No hay quien no vea cómo va creciendo una exasperación sin precedentes de los asalariados, que ya no pueden con la precariedad de los contratos y con lo absurdo del trabajo. Nadie puede perder la esperanza en una juventud que ha bloqueado institutos y universidades contra la mercantilización de la educación, que en todas partes lucha contra los grandes proyectos inútiles y por el clima. Desde el #MeToo de 2017, el feminismo ha recobrado una fuerza extraordinaria. Sobre todo, ha habido tal desprecio por las clases trabajadoras, por lo que yo llamo mi raza, esa que me han reprochado querer vengar… Está claro que, sea cual sea el resultado de la lucha actual, se volverán a desatar nuevas olas de protestas.
Por lo pronto, ya se ha producido esta extraordinaria movilización del último 19 de enero. Qué gusto poner la radio esa mañana y escuchar la música ininterrumpida de los días de huelga en lugar de las preguntas más o menos pérfidas de los presentadores del espacio matutino, canciones en lugar de crónicas del desastre. Y lo que me colmó de felicidad fue enterarme, por la noche, de que dos millones de personas se habían manifestado en toda Francia para rechazar el plan del Gobierno.

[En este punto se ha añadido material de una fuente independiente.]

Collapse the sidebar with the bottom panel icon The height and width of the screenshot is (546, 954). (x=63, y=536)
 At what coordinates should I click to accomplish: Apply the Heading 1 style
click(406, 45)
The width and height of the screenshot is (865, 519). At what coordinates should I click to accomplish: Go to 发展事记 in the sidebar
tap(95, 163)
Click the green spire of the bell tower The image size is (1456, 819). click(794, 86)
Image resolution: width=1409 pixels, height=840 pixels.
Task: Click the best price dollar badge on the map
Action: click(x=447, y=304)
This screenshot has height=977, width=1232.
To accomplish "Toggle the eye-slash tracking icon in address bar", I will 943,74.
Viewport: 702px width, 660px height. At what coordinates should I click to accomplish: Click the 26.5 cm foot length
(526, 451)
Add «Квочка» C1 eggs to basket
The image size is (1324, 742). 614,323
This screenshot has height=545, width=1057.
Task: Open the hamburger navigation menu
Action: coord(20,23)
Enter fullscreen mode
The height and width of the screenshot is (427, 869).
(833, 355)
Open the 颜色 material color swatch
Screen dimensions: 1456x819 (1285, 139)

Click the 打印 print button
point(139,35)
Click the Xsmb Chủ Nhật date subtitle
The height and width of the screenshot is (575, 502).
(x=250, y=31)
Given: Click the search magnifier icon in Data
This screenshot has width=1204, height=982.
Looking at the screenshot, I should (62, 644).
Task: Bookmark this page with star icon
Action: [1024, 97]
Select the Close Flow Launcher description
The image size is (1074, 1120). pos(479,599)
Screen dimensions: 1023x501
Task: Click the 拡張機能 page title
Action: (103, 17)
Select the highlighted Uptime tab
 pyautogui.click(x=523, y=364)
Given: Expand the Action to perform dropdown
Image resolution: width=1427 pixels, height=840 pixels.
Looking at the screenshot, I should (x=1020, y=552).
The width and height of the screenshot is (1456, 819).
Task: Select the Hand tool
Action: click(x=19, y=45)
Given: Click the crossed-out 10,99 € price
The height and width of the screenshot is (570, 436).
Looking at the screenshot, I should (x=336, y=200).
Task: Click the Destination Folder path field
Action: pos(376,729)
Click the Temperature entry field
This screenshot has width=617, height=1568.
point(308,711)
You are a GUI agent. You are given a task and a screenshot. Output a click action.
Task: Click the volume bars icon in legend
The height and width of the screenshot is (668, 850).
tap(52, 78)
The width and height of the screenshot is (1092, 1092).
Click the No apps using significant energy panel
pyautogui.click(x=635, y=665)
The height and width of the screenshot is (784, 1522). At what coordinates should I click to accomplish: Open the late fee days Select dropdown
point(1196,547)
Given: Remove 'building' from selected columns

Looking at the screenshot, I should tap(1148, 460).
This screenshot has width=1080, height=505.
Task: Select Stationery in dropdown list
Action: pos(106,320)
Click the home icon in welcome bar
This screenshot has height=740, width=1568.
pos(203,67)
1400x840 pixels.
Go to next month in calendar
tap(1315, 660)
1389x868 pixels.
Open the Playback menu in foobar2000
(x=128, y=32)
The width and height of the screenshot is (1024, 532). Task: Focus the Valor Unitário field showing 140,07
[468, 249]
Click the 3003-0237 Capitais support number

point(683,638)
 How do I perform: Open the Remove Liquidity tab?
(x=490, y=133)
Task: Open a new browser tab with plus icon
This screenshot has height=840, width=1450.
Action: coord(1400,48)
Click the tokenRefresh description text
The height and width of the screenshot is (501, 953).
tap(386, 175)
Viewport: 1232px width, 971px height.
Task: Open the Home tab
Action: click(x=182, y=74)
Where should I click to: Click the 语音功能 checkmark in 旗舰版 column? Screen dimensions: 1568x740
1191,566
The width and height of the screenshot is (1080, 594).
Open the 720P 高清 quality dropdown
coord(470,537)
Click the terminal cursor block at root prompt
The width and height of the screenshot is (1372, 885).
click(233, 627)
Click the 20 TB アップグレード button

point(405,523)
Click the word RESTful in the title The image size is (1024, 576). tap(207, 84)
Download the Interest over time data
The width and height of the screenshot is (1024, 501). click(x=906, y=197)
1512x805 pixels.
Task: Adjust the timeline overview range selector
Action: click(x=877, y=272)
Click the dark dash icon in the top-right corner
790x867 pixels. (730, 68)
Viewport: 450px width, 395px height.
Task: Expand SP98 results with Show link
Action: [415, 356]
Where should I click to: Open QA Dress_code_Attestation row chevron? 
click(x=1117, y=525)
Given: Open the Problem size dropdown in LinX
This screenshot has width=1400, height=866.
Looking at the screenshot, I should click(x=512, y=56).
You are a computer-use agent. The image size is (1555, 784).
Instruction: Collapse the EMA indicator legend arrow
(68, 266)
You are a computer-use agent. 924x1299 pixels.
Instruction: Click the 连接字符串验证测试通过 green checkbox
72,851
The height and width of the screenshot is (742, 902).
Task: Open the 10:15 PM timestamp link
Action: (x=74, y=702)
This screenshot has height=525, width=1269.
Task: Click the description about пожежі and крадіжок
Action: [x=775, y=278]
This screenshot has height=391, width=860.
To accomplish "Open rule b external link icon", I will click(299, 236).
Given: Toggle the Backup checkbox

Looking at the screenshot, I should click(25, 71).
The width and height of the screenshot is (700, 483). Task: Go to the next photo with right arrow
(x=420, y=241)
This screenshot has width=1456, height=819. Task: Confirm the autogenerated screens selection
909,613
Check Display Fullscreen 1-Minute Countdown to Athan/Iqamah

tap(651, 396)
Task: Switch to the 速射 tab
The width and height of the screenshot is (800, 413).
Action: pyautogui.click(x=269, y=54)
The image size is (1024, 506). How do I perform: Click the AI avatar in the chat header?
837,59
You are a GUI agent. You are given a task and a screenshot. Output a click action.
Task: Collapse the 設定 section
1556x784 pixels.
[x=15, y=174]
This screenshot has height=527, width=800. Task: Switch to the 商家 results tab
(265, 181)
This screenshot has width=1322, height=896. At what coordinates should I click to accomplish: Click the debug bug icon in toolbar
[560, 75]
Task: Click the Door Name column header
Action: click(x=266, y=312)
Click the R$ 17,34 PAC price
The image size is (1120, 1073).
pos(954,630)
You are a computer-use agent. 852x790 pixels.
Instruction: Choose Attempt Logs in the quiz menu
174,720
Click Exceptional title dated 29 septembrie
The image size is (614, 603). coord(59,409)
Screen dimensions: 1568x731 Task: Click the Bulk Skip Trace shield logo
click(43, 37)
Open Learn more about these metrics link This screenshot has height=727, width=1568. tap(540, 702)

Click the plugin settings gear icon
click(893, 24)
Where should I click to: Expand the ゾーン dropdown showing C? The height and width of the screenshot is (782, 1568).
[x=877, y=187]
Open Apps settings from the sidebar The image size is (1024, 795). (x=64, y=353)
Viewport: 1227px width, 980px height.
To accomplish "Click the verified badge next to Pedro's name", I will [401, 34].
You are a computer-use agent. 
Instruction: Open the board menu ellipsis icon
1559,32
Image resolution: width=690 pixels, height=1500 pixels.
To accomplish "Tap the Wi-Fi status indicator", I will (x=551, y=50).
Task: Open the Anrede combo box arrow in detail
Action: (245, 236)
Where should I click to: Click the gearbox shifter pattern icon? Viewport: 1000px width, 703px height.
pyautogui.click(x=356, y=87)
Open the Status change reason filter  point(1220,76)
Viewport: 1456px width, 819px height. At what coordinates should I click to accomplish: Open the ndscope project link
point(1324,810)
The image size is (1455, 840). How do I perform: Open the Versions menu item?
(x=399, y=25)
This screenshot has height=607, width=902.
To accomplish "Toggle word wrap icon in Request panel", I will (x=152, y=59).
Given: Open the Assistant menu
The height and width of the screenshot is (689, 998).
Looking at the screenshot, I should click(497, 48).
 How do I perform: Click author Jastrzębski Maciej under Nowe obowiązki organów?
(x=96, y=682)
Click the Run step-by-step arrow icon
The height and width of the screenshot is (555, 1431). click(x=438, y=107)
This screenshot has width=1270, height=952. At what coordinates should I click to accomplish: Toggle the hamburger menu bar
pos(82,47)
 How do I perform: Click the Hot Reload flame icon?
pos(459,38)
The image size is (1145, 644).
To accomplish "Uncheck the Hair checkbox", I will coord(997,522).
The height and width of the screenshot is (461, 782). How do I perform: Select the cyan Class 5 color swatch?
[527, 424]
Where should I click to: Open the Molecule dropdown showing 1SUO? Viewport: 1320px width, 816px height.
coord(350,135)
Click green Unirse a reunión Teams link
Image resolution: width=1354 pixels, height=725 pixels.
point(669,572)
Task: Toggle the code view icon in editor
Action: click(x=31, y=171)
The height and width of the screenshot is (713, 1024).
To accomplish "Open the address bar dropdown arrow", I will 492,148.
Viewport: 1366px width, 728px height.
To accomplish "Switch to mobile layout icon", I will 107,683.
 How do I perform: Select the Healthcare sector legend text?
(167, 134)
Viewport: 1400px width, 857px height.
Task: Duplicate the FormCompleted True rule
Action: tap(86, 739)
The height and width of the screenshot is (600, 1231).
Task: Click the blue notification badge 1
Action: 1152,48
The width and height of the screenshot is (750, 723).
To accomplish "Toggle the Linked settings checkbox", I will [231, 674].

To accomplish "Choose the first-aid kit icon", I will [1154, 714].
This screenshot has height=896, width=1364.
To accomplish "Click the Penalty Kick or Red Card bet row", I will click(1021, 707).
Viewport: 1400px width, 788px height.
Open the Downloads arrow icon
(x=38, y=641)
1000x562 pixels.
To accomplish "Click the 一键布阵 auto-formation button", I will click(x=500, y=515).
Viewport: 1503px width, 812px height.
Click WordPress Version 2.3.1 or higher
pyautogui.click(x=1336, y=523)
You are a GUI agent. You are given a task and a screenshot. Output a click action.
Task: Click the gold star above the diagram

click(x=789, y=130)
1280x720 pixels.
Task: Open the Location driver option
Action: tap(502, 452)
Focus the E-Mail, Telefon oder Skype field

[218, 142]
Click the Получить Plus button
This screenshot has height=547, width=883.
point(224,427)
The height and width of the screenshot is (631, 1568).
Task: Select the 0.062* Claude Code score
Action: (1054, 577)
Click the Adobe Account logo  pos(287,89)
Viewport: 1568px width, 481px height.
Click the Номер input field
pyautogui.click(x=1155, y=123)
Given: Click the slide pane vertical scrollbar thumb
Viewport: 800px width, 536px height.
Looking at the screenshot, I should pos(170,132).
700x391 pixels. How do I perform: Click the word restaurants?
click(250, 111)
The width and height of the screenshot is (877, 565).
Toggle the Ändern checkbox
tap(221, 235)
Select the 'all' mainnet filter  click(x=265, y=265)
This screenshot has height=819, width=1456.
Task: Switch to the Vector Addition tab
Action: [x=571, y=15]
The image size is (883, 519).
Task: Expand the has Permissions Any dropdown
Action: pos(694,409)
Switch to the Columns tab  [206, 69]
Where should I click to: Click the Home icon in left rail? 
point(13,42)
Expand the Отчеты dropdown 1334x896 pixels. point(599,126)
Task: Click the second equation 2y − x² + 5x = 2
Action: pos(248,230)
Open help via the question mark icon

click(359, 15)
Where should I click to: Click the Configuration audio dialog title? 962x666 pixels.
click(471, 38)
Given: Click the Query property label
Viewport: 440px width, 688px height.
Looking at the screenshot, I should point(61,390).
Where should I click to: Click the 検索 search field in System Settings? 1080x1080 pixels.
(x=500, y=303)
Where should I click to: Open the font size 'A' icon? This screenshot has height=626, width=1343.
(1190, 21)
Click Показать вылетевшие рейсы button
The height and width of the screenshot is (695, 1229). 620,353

Pese a nuestras derrotas, aunque el recuerdo del invierno de 1995 y de sus noches frías parezca a veces desvanecerse en mi memoria como si de un sueño lejano se tratara, estos manifestantes de enero de 2023, tan numerosos que a duras penas conseguían salir de la plaza de la República, me han traído al recuerdo los versos de Éluard: “No eran más que unos pocos / en toda la tierra / cada uno se creía solo / de pronto fueron multitud”. Me gustaría darles las gracias por ello. No agachemos más la cabeza.